(Data records)
------------
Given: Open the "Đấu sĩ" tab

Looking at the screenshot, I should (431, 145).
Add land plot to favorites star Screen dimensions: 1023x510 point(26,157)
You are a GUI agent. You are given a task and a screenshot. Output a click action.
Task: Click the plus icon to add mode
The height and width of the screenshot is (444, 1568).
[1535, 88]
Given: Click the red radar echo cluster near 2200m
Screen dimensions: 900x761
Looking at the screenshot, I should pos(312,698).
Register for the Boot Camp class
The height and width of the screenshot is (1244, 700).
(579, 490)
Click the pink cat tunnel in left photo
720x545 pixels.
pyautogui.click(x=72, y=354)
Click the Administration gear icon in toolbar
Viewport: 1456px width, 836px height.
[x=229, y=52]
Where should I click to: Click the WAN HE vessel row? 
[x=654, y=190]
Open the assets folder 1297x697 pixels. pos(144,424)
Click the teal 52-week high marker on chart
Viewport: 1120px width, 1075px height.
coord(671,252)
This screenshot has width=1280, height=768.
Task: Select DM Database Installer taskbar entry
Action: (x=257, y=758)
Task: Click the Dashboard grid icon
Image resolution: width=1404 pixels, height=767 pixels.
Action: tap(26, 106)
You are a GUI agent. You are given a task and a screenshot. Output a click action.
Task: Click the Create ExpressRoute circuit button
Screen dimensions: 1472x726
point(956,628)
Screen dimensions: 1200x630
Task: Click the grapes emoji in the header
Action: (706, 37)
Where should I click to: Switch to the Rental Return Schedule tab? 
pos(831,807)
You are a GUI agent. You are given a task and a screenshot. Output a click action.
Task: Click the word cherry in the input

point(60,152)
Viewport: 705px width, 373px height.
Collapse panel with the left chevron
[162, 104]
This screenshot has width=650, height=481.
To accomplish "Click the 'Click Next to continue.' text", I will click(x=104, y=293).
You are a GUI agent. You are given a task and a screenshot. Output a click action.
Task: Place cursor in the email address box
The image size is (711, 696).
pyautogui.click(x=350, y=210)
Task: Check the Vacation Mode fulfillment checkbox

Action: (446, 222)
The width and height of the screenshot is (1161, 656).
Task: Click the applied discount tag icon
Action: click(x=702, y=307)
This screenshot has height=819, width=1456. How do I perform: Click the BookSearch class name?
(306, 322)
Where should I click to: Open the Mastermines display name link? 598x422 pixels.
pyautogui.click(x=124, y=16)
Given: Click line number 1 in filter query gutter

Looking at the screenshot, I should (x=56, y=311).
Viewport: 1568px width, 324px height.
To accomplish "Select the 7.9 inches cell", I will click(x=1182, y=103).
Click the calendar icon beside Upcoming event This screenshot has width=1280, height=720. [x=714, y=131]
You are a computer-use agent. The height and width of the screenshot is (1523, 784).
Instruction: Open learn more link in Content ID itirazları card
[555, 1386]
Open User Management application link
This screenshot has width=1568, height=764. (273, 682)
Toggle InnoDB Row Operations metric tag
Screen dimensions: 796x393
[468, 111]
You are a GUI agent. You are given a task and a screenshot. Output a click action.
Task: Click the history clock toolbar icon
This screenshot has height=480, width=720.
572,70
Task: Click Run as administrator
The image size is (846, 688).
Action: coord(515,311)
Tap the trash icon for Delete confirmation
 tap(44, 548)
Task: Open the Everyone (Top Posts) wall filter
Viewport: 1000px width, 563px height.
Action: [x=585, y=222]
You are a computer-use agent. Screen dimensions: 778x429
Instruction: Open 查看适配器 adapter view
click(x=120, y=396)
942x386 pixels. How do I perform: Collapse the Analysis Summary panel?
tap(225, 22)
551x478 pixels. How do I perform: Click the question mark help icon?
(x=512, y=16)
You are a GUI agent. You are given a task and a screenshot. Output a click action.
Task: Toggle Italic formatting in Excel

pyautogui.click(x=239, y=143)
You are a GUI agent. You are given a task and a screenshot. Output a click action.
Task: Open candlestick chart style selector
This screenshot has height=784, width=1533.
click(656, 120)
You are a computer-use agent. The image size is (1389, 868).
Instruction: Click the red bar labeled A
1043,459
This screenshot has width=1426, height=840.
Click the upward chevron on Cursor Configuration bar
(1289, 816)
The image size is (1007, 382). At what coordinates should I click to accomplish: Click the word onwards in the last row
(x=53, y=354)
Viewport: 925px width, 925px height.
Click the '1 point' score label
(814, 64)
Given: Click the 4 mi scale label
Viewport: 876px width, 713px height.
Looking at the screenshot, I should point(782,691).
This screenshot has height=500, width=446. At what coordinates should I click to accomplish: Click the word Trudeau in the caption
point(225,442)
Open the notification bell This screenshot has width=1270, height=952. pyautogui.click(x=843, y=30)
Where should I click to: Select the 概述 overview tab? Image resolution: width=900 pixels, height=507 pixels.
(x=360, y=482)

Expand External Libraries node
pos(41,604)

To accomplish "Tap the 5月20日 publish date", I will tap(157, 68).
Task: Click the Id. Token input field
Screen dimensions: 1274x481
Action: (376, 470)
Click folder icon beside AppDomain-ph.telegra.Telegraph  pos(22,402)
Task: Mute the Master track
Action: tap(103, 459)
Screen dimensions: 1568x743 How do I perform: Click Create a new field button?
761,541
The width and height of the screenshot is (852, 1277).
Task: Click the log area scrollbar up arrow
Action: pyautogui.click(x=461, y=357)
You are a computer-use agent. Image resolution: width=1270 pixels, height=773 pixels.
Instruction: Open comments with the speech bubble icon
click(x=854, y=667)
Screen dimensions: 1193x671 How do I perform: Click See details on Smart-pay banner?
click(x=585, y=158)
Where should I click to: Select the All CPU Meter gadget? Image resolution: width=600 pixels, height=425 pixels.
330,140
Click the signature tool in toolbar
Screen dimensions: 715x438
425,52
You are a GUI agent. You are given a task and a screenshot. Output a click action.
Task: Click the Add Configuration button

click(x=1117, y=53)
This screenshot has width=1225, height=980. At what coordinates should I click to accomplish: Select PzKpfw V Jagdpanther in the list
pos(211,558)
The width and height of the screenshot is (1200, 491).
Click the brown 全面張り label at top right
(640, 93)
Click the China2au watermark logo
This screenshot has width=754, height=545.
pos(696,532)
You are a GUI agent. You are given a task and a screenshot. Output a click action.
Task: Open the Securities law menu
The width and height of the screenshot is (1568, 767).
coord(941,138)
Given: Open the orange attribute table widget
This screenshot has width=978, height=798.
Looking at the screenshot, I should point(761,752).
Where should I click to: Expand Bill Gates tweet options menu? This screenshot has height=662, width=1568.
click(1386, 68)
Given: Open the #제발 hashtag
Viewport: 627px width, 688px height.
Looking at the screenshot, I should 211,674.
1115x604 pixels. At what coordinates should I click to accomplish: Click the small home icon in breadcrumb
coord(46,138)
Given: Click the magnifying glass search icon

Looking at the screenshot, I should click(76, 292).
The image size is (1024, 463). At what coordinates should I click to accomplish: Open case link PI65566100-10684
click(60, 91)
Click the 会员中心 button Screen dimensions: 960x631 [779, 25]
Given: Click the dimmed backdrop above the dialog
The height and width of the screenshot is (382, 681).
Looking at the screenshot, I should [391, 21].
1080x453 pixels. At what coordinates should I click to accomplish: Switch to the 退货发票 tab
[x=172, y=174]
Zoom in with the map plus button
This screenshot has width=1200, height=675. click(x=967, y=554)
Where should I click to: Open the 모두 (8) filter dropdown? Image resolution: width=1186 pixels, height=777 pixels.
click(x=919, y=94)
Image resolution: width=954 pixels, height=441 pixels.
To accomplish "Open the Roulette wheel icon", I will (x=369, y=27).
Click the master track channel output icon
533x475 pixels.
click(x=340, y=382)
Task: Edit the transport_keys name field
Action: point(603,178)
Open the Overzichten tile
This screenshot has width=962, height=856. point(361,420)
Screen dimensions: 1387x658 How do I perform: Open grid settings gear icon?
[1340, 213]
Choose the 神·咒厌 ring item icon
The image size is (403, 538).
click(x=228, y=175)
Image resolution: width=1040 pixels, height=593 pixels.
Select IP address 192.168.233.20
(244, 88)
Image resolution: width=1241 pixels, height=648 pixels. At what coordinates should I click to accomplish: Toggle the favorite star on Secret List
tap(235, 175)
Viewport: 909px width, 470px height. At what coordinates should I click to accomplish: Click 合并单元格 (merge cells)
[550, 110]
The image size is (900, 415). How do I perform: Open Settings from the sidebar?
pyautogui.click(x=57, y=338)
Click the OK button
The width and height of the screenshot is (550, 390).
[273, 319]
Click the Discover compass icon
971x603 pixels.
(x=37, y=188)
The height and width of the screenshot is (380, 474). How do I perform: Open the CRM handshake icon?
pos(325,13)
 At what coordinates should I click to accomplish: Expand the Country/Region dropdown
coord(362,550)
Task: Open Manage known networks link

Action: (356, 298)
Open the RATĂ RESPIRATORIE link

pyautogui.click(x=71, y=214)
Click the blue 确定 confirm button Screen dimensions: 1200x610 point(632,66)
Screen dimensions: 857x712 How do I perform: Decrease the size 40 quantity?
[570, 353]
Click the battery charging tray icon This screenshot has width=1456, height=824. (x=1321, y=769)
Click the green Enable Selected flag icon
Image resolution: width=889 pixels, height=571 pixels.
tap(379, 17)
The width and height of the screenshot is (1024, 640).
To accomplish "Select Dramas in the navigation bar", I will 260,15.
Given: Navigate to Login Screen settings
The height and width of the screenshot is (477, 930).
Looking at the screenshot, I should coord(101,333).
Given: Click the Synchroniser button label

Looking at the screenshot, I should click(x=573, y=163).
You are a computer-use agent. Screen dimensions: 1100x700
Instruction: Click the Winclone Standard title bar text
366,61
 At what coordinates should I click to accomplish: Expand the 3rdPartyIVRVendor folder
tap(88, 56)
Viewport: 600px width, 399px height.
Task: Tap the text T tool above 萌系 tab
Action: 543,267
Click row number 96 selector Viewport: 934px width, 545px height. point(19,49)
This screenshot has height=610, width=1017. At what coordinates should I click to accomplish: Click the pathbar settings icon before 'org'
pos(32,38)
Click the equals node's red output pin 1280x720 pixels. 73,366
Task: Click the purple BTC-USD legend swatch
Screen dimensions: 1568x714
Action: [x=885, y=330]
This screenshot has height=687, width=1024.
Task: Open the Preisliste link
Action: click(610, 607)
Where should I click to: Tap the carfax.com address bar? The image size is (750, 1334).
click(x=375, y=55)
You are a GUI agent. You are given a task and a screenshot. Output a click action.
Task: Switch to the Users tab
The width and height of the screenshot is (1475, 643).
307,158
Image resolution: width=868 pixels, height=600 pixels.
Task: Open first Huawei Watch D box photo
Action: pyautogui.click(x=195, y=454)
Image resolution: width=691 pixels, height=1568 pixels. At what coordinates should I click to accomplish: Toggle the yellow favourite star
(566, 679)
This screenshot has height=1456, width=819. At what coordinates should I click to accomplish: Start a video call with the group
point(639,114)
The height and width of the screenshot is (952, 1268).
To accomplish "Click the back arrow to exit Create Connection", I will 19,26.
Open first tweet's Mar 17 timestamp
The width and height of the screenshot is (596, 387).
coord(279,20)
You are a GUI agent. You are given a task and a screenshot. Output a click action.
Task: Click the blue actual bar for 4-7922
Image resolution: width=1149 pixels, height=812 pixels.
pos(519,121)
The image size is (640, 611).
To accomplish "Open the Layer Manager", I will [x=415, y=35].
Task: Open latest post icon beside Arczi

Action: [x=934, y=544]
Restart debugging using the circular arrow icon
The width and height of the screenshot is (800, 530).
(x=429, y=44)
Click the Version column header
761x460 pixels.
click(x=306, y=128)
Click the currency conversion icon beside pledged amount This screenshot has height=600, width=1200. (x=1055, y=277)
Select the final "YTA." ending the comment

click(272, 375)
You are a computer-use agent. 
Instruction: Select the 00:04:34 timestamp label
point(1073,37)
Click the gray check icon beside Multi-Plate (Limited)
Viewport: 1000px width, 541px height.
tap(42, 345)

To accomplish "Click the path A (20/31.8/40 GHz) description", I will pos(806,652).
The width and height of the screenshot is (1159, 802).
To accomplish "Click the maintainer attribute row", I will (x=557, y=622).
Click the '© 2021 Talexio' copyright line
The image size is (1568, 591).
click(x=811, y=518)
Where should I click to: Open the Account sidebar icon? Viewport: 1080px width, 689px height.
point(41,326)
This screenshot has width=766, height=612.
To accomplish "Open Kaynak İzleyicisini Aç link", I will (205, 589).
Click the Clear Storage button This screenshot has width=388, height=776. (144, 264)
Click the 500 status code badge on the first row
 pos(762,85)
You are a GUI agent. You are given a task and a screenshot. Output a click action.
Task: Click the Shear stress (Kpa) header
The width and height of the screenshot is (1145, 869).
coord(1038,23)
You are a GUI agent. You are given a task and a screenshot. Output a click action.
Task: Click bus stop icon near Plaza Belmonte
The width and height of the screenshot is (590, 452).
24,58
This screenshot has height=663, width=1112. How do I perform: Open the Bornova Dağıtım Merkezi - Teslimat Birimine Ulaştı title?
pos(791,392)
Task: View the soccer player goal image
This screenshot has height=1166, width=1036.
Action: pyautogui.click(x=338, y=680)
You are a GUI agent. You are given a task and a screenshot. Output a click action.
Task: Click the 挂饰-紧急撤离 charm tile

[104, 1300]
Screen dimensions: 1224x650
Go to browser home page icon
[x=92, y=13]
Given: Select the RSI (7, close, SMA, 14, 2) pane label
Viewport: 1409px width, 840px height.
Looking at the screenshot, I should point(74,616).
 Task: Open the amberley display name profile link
------------
▸ **WORK REQUEST**
Note every line of the records that holds the word "near", and copy it.

▸ **WRITTEN SOLUTION**
Given: Click the red radar echo cluster near 2200m
Task: Click bus stop icon near Plaza Belmonte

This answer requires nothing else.